A écouter l'émission du Bien commun consacrée à la CJCE (sic).

04/11/2010

Vers une diplomatie européenne

La mise en place du Service Européen pour l'Action Extérieure (note de la Fondation Schuman)

 



23/09/2010

Les limites de l'Europe

Les limites de l'Europe

22/09/2010

Dans les coulisses d'un Conseil européen

Déjeuner de fiel à Bruxelles

C'était un déjeuner comme en ont peu l'habitude ces Européens si polis. Un match aux airs de déclaration de guerre. Au centre, le président français Nicolas Sarkozy, et le président de la Commission, José Manuel Barroso, placés face à face, autour de l'immense table du Conseil à Bruxelles. Au moment d'attaquer les coquilles Saint-Jacques, ce jeudi 16 septembre à 13 h 30, Silvio Berlusconi n'attend pas qu'on lui donne la parole. Il expose une série de pourcentages sur la nouvelle répartition des forces politiques en Italie. Personne n'y comprend rien. La dirigeante finlandaise, dont c'est le premier Conseil, prend des notes frénétiquement. "Je suis le plus fort, je reste le plus fort", triomphe M. Berlusconi.

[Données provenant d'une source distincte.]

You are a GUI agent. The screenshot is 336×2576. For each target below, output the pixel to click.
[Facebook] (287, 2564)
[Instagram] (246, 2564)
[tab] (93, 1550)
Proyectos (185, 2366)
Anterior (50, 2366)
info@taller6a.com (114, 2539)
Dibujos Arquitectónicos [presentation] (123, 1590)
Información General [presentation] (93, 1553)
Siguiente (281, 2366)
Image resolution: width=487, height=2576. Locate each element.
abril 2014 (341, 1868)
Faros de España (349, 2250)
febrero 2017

Le président permanent du Conseil, Herman Van Rompuy, propose d'aborder sans attendre le conflit entre le président français et la commissaire luxembourgeoise Viviane Reding. Celle-ci accuse la France de discrimination envers les Roms : "Je pensais que l'Europe ne serait plus le témoin de ce genre de situation après la seconde guerre mondiale", a-t-elle déclaré, le 14 septembre, après la révélation de la circulaire du ministère de l'intérieur ciblant "en priorité les Roms". Du pain bénit pour M. Sarkozy, qui peut ainsi détourner l'attention sur le fond en attaquant sur la forme.

Herman Van Rompuy lance donc le sujet : "Nicolas m'a demandé de pouvoir s'exprimer sur un sujet d'actualité. Bien entendu, je lui passe la parole." (Ses propos, comme ceux des autres, ont été tenus à quelques mots près et validés par plusieurs témoins, directs et indirects).

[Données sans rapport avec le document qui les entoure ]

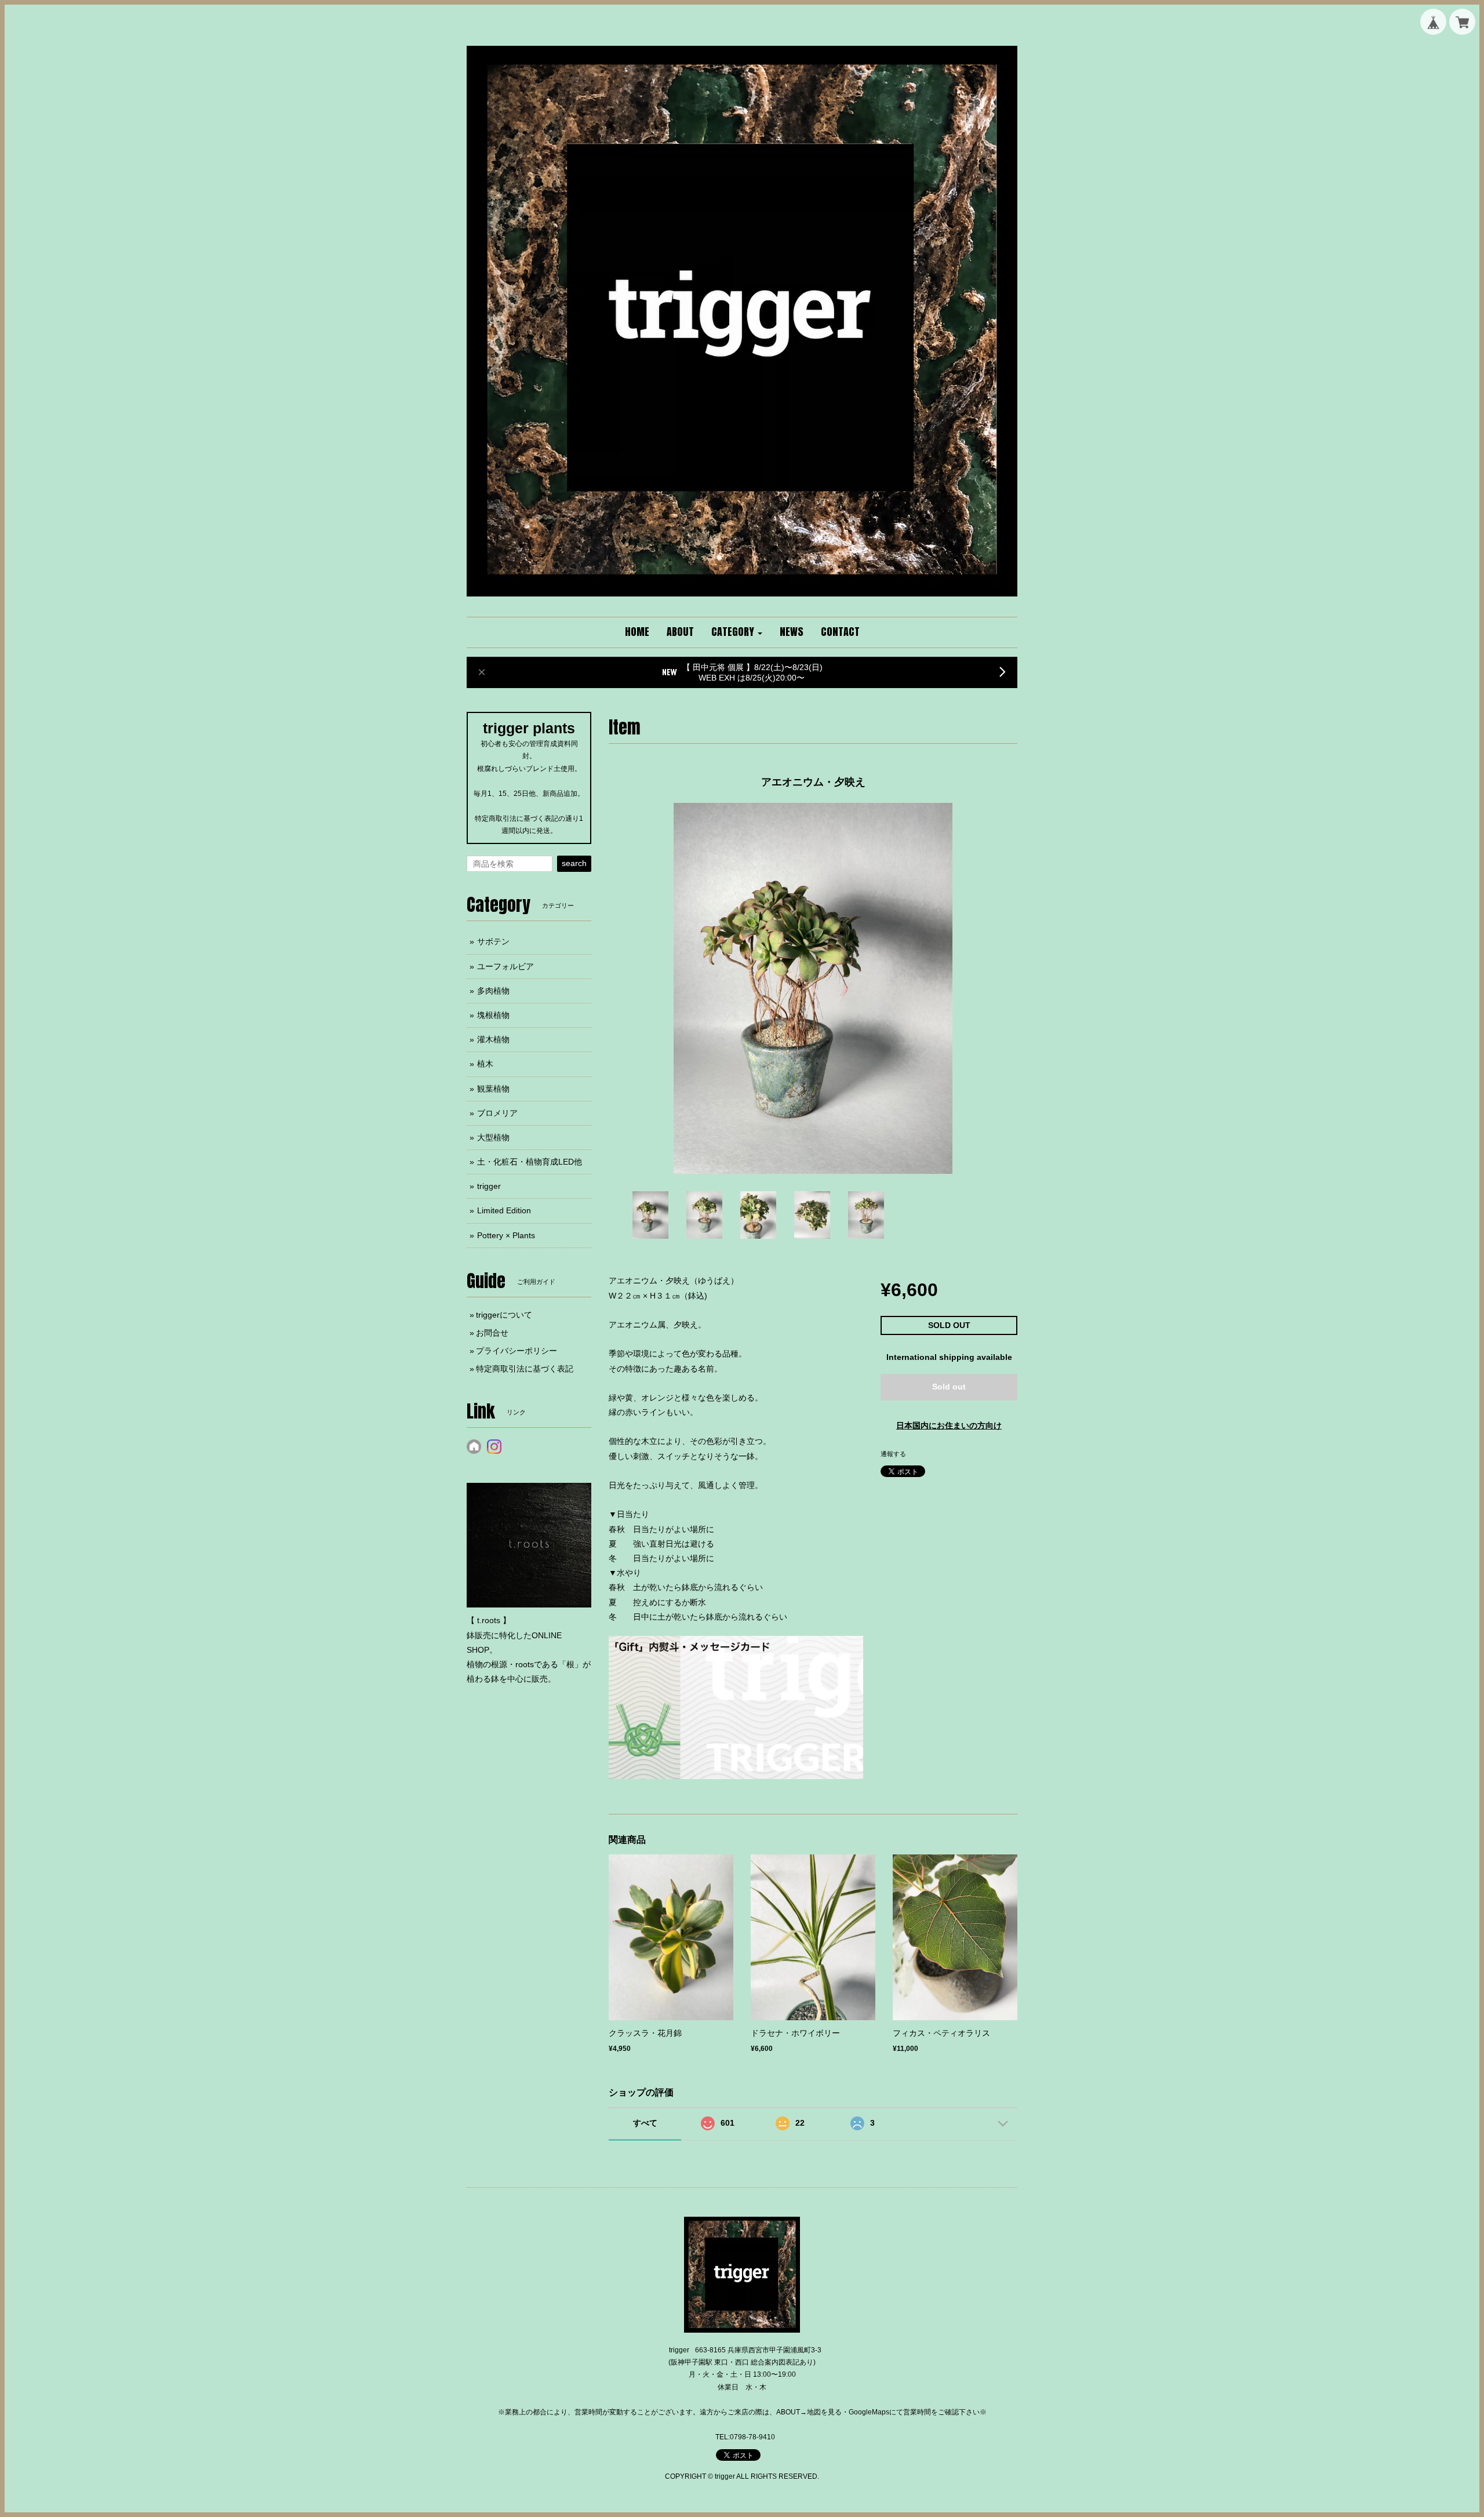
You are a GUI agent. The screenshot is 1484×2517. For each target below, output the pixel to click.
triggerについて (504, 1314)
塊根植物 (493, 1015)
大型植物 (493, 1137)
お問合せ (492, 1332)
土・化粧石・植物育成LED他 (529, 1161)
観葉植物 (493, 1088)
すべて (645, 2122)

M. Sarkozy ne se fait pas prier : "J'ai beaucoup de respect pour la Commission, j'ai beaucoup fait pour elle. C'est très grave. J'ai fait beaucoup pour la Commission et pour remettre la France au coeur de l'Europe. On applique des lois en France qui doivent être conformes au droit européen. Il est normal pour la Commission de faire des enquêtes. Mais avant une enquête, une vice-présidente de la Commission a utilisé des mots (il lit les déclarations de Viviane Reding, qu'il a surlignées au Stabilo) : "dégoûtant", "honte", "seconde guerre mondiale"".

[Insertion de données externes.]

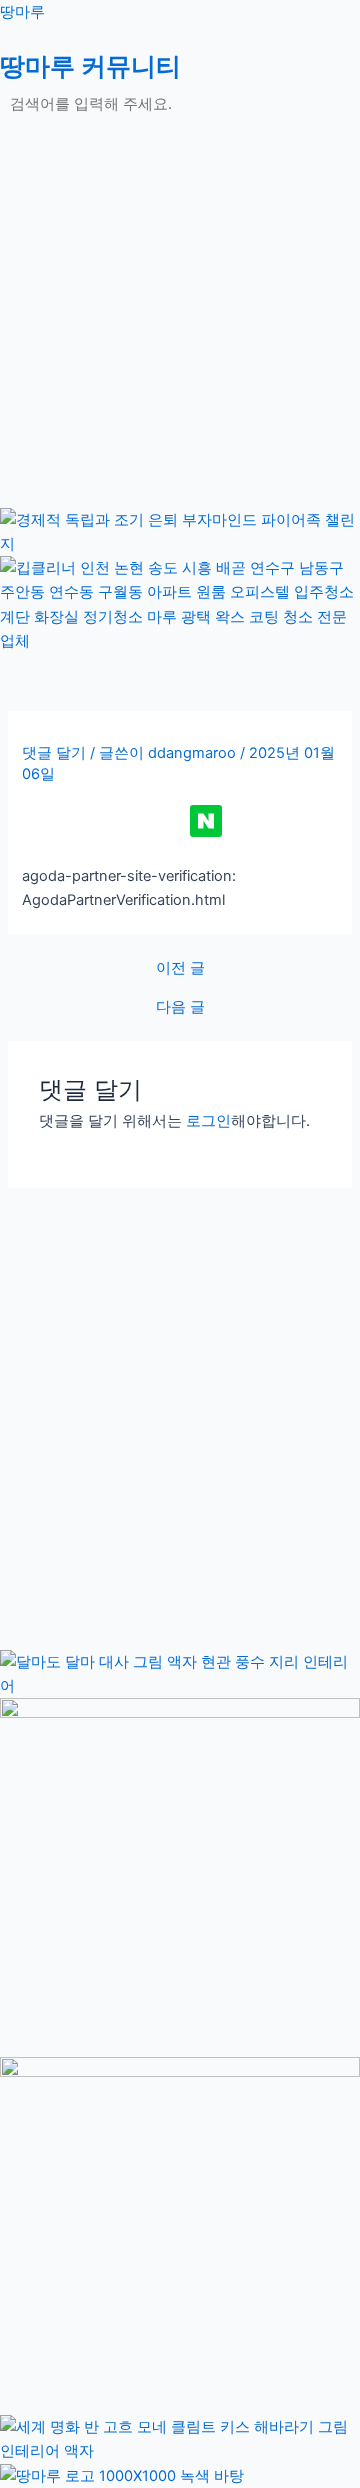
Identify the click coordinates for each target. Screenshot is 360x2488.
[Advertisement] (180, 328)
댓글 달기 (54, 753)
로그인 (208, 1121)
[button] (180, 137)
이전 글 (180, 968)
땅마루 (22, 12)
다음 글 (180, 1007)
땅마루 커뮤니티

Le président français s'échauffe. "Ce sont des mots que je n'accepte pas. Je ne dis pas de la Commission que c'est dégoûtant. Et en France, derrière les mots "seconde guerre mondiale", tout le monde entend ce qui est arrivé aux juifs. C'est du jamais-vu qu'une vice-présidente de la Commission fasse ces commentaires, du jamais-vu de telles allusions à la seconde guerre mondiale et aux juifs. Ça fait le sujet de toutes les conversations en France, dans la rue, dans les synagogues."

Le président a reçu un message du grand rabbin, Gilles Bernheim, lui signalant l'émotion de la communauté juive française. "Je suis seulement venu parce qu'elle (Mme Reding) s'est excusée, précise le président, après avoir dit à Barroso que je ne viendrais pas si elle ne s'excusait pas."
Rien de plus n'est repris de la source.